▸ **Problem requirements**
For this task, extract exactly the lines of the data below, from the line containing "Open the browser extensions puzzle icon" through the last one, with pictures left out.

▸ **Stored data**
---

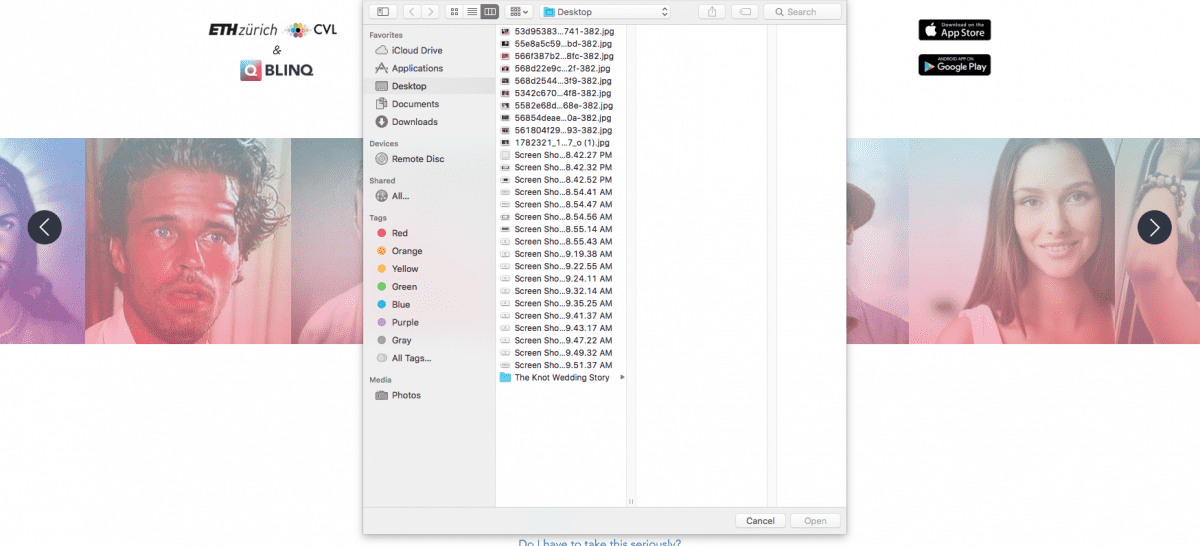Screen dimensions: 1200x546
Task: Select Applications in Favorites sidebar
Action: [417, 68]
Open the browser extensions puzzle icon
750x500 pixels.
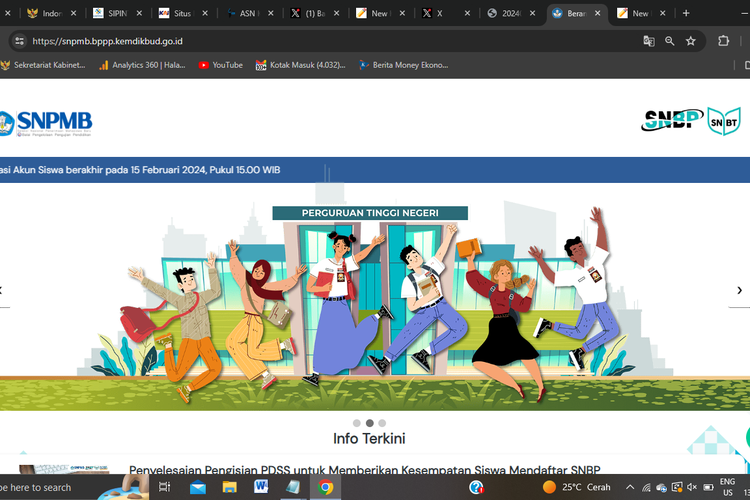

---

▸ **Reply to the task**
Open the browser extensions puzzle icon
750x500 pixels.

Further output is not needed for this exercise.